PAGE:
1704.00529 - hassony2/inria-research-wiki GitHub Wiki

ICCV 2015

[1704.00529] 3D object reconstruction from hand-object interactions [PDF] [notes]

Dimitrios Tzionas, Juergen Gall

read 11/04/2018

Objective

Improve in-hand scanning of textureless and symmetric objects using a RGBD cameraby directly using hand motion information

Synthesis

Hand motion capture

Remove depth by thresholding
skin color segmentation using a Gaussian Mixture Model
Obtain masked RGB-D images for object (? by removing the hand and keeping the rest ?) and hand
Estimate hand pose using a skeleton model and linear blend skinning
Minimize an objective function between model and depth cues and by penalizing collisions --> this produces a hand tracking accuracy of about 17mm

Object reconstruction

Infer contact points

For each vertex they compute closest point of object cloud
Count number of vertices with a closest distance of less then 1mm, if bone has more then 40 contact vertices, bone is considered contact bone
If less then 2 bones selected, increase the distance iteratively until at least 2 end-effectors are selected (in general <2.5 mm is enough)
Obtain contact correspondances between pairs of frames by pairing contact vertices from the source and target frames

Reconstruction

align currently observed point cloud to previous frame and then align the transformed source by ICP (iterative closest point)
for pairing combing object depth and contact points
Minimize visiual energy term based on object depth and contact term based on hand depth and model to match incoming and processed data (current and previous frame)

INFORMATION PROVIDED:

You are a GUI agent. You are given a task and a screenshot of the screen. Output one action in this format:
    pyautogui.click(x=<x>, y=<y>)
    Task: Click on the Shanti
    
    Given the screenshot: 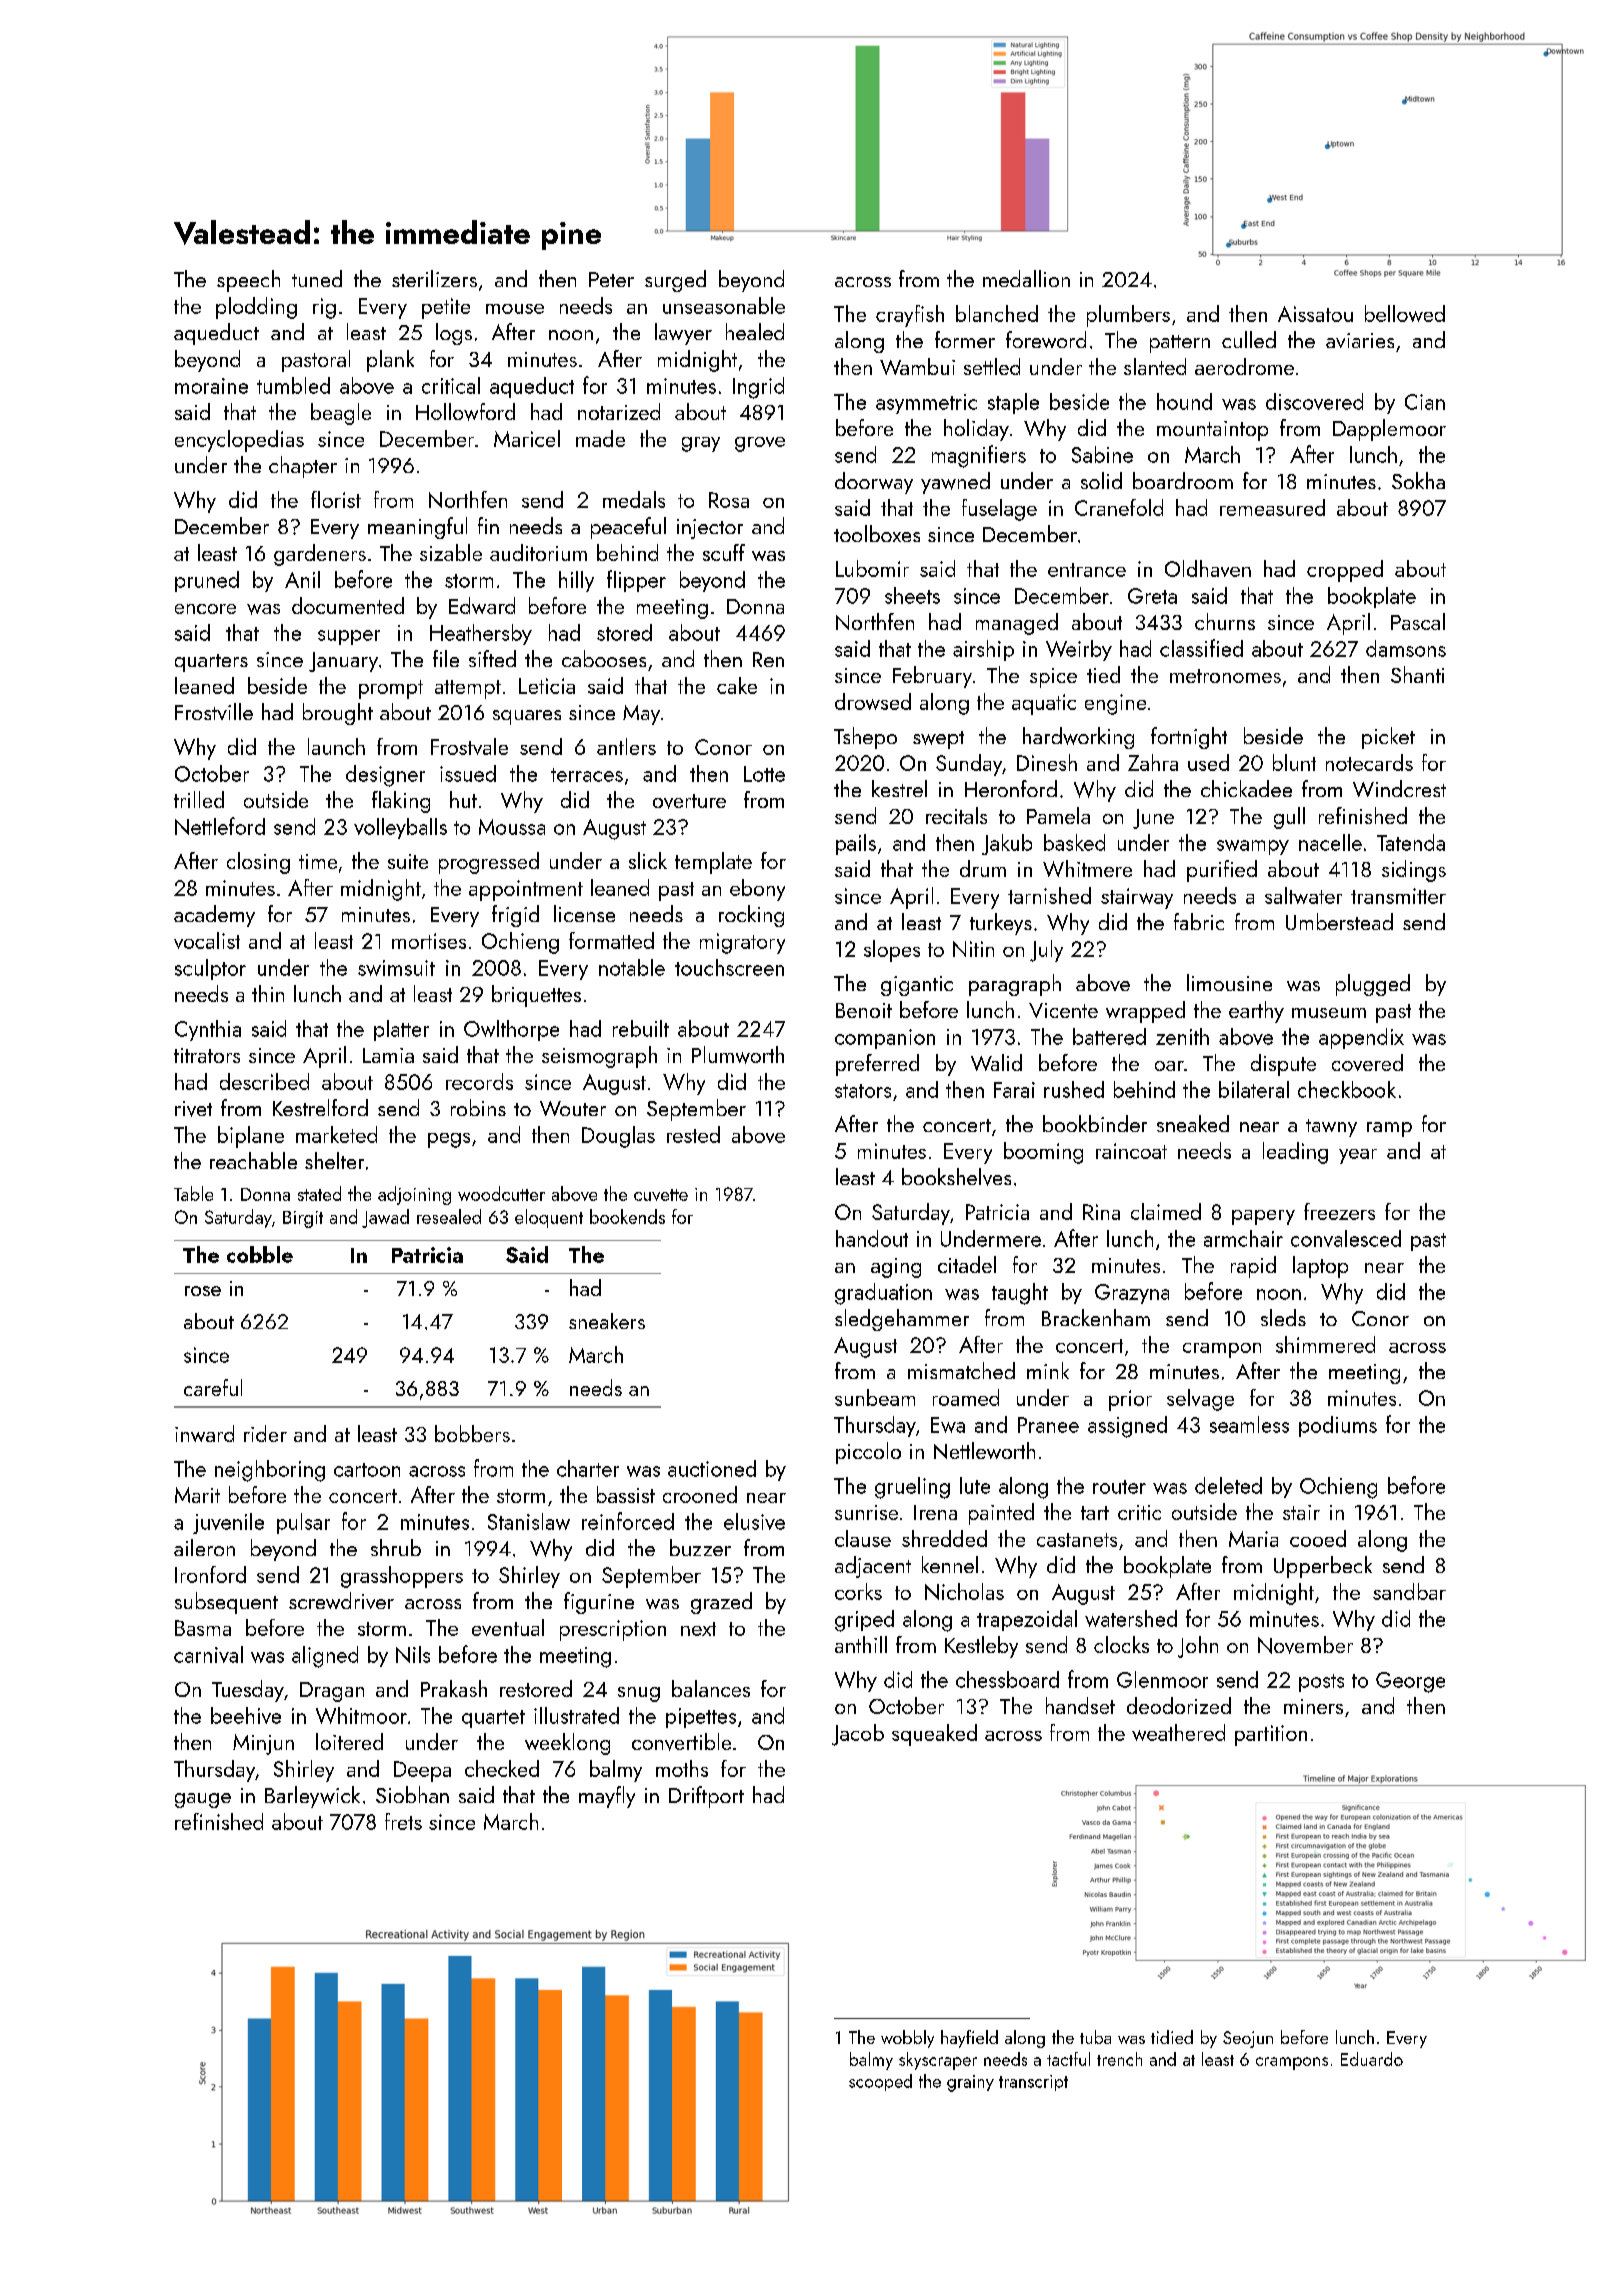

GOAL: Proceed with the wiki notes on 3D object reconstruction from hand-object interactions, starting after their last line. The material has nothing to do with the wiki notes on 3D object reconstruction from hand-object interactions.

REPLY:
Seek a rigid transformation matrix that minimizes some energy between the source and target frames

use 2D SIFT feature correspondences backprojected in 3d to have an additional loss term
use 3D feature correspondences based on a sparse set of depth-based correspondences augmented with texture info
use a contact term that depends on current hand pose estimate and depth point cloud to estimate paired contact points, this gives a loss that also takes into account the rigid object transformation (contact points should be moving with object)

This last contact frames unlike the feature-based terms avoids slipping in case of textureless and symmetrical objects, therefore guiding the reconstruction

A refinement stage aligns the current frame with all previously aligned frames

Surface model

Use signed distance function to get volumetric representation (voxels)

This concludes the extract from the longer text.